──────── ИСХОДНЫЙ ТЕКСТ

Спору нет, и восемь лет, которые получил Раскольников, — страшный срок, что ж говорить о двадцати. Обжигать в печи алебастр и потом толочь его — занятие, способное сильно расстроить здоровье. Правда, тот режим в остроге, который постарался устроить Раскольникову писатель, был не в пример нашим лагерям. К нему, и не во сне, а наяву, и не на свидание даже, а в разгар самого рабочего времени запросто приходит Соня. Рано утром, пишет автор, Раскольников отправился на работу. Каково? Отправился... Ну, просто — "Записки охотника".
День опять был ясный и теплый... Раскольников вышел из сарая на самый берег, сел на складенные у сарая бревна и стал глядеть на широкую и пустынную реку. С высокого берега открывалась широкая окрестность. С дальнего другого берега чуть слышно доносилась песня. Там, в облитой солнцем необозримой степи, чуть приметными точками чернелись кочевые юрты. Там была свобода и жили другие люди, совсем не похожие на здешних, там как бы самое время остановилось, точно не прошли еще века Авраама и стад его. Раскольников сидел, смотрел неподвижно, не отрываясь; мысль его переходила в грезы, в созерцание; он ни о чем не думал, но какая-то тоска волновала его и мучила...

────────────────

ЗАДАНИЯ ДЛЯ ВЫПОЛНЕНИЯ:
1: Перепишите без изменений фрагмент исходного текста начиная со слов «День опять был» и заканчивая словами «его и мучила...» включительно.
2: Продолжите текст о Раскольникове в остроге, начав сразу после его последнего предложения.

──────── ПРЕДОСТАВЛЕННЫЙ МАТЕРИАЛ

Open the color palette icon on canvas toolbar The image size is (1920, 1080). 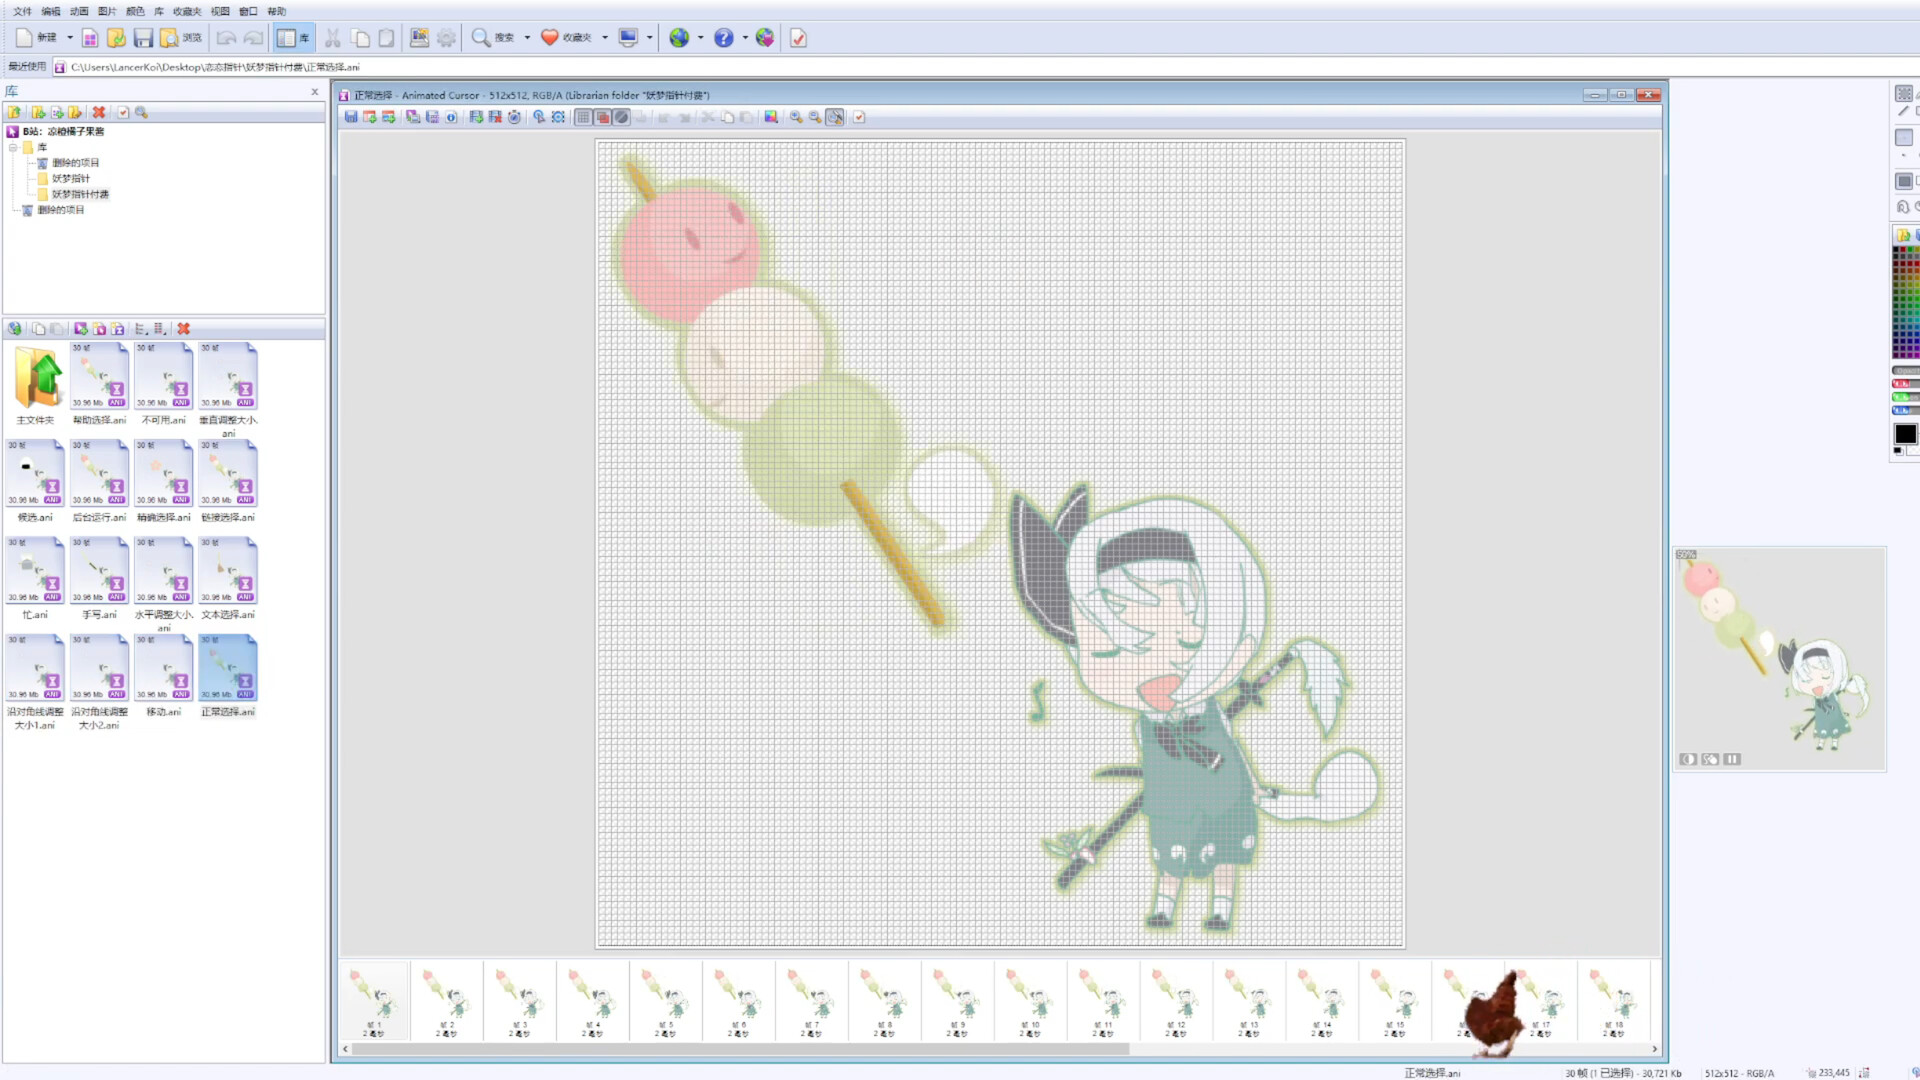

────────────────
──────── ПРЕДОСТАВЛЕННЫЙ МАТЕРИАЛ

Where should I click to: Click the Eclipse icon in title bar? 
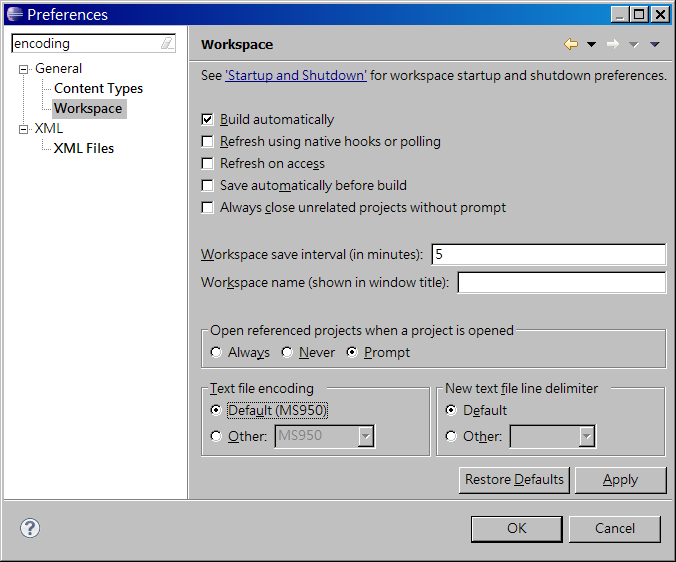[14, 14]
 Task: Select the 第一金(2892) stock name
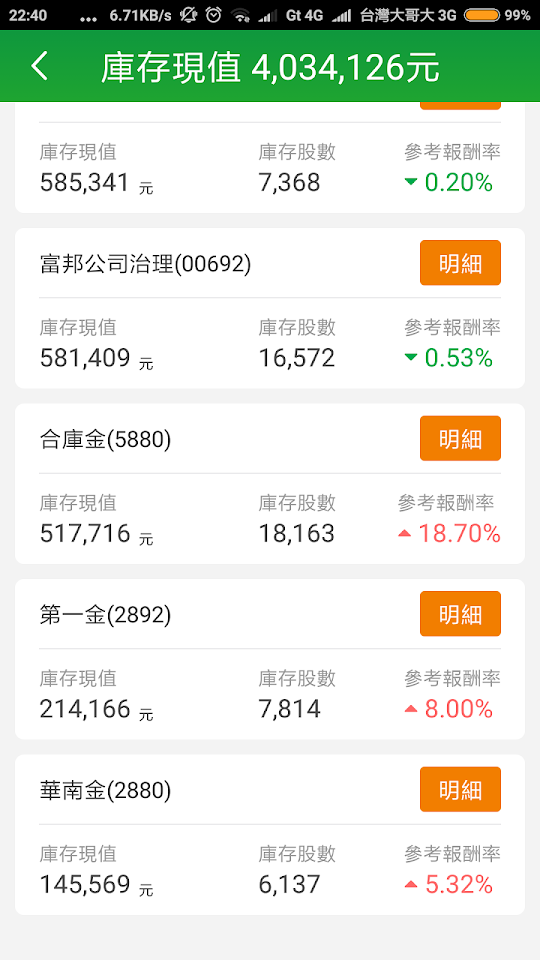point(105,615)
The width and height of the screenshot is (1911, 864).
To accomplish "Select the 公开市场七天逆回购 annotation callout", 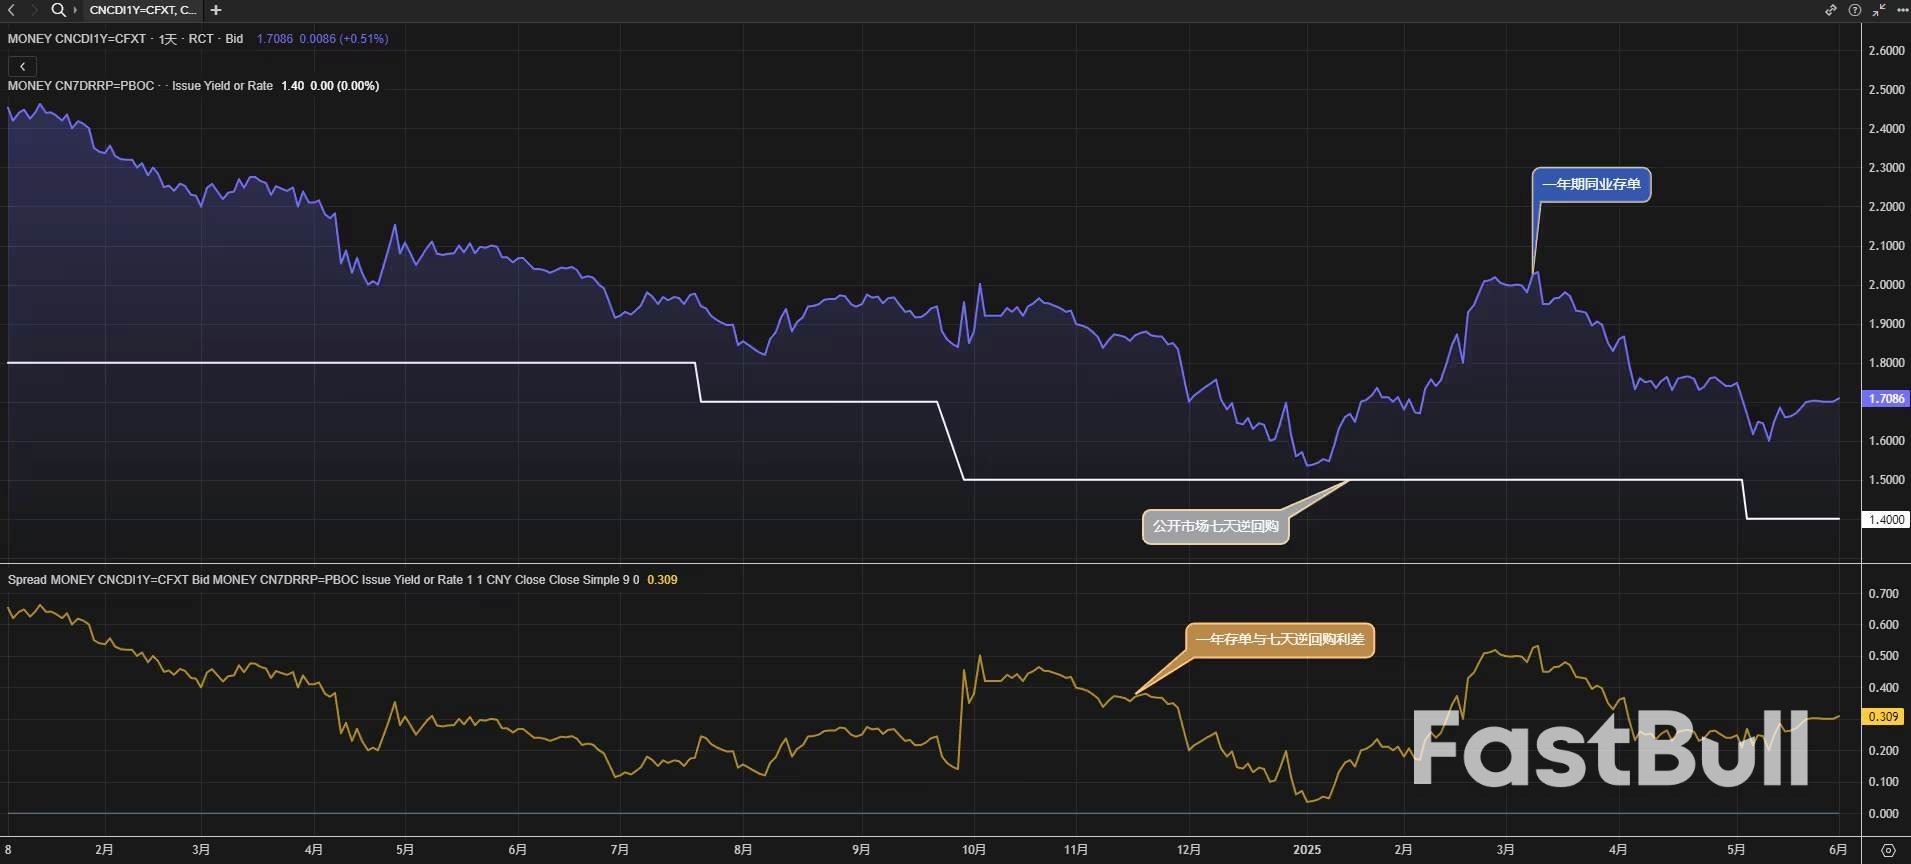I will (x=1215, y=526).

────────────────
──────── ПРЕДОСТАВЛЕННЫЙ МАТЕРИАЛ

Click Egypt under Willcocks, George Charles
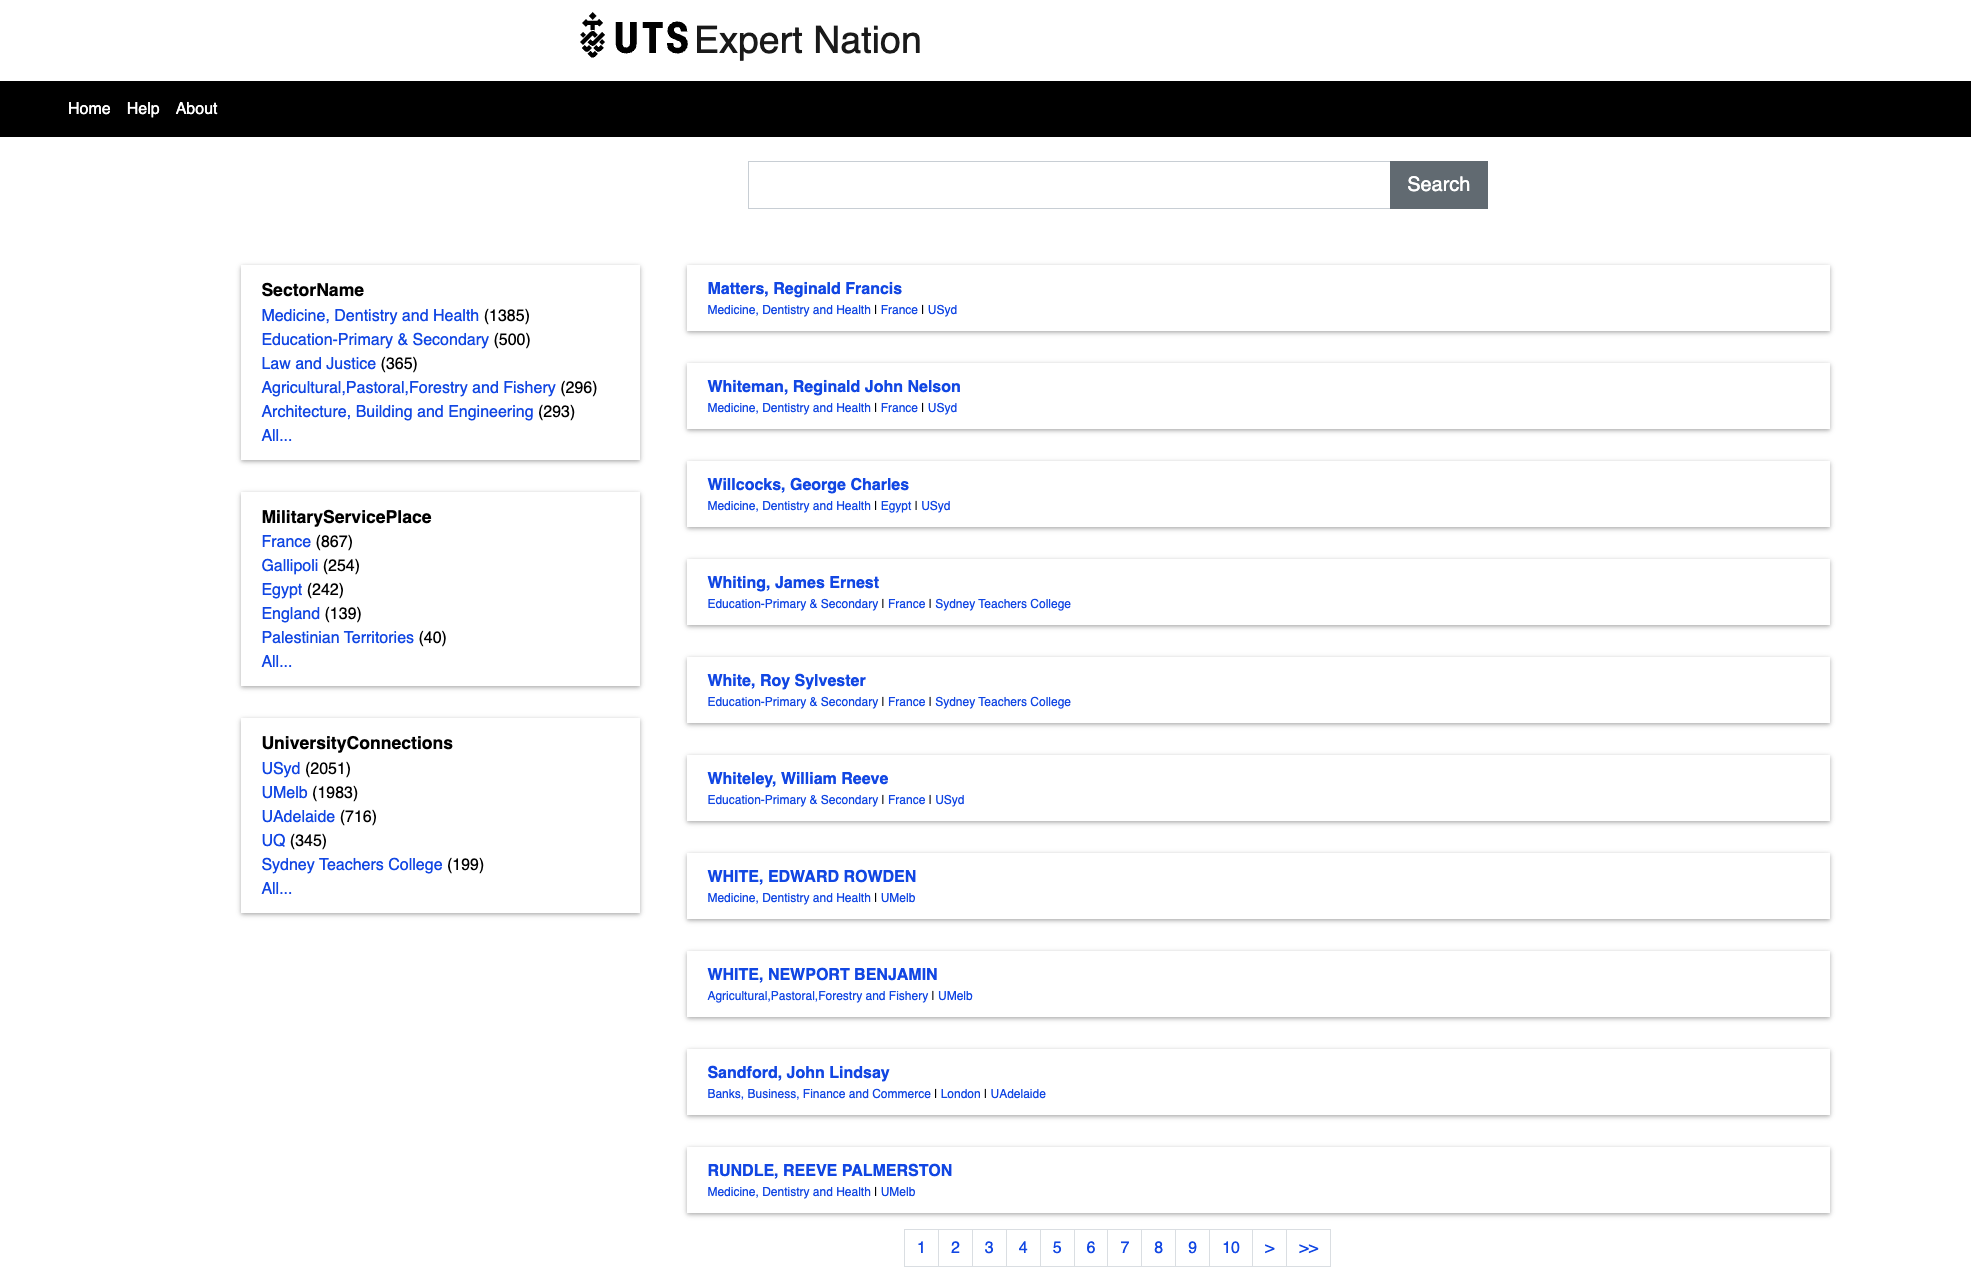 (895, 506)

────────────────

ОТВЕТЫ:
1:
День опять был ясный и теплый... Раскольников вышел из сарая на самый берег, сел на складенные у сарая бревна и стал глядеть на широкую и пустынную реку. С высокого берега открывалась широкая окрестность. С дальнего другого берега чуть слышно доносилась песня. Там, в облитой солнцем необозримой степи, чуть приметными точками чернелись кочевые юрты. Там была свобода и жили другие люди, совсем не похожие на здешних, там как бы самое время остановилось, точно не прошли еще века Авраама и стад его. Раскольников сидел, смотрел неподвижно, не отрываясь; мысль его переходила в грезы, в созерцание; он ни о чем не думал, но какая-то тоска волновала его и мучила...

2:
Прямо-таки Рерих.
Если все это — правда, то что же это за страна была такая, в самом деле, та старая бабушка Россия?! Вот и Толстой пишет в "Воскресении" о Катюше Масловой, которая идет, именно идет пешком, на каторгу в Сибирь, а может быть, и дальше, совершенно невероятные вещи — свежий воздух и здоровая пища укрепили силы Катюши. Ох, только руками развести...
За всем тем, чем занимается Раскольников на каторжных работах, сидя у сарая на бревнах, рука в руку с Сонечкой, у сарая, где товарищ его во время его медитаций обжигает в печи алебастр, за всем этим нынче богатые люди ездят в Тибет.
Вдруг подле него очутилась Соня.
Нарушила, стало быть, медитацию.
Тепло, ясно, и они долго сидят на бревнышках и созерцают степь и юрты, потом что-то на Раскольникова, как всегда, находит, и он падает к ногам Софьи Семеновны и рыдает, обнимая ее колени. Конвойный, человек, похоже, деликатный, как не забывает сообщить автор, в ту пору отворотился. Дорого бы ему обо¬шлась в наше время такая деликатность. Им оставалось еще семь лет, а до тех пор столько нестерпимой муки и столько бесконечного счастья! Нет, как вам нравится это "им"! Соня-то вольняшка. И это бесконечное счастье! Все это даже как-то неловко читать.
Пребывание, пусть и на каторге, но рядом с любимой женщиной, которая тебе преданна и заботится о тебе, которую ты видишь едва ли не каждый день, — это и есть наказание за двойное убийство?
Да, это наказание и есть.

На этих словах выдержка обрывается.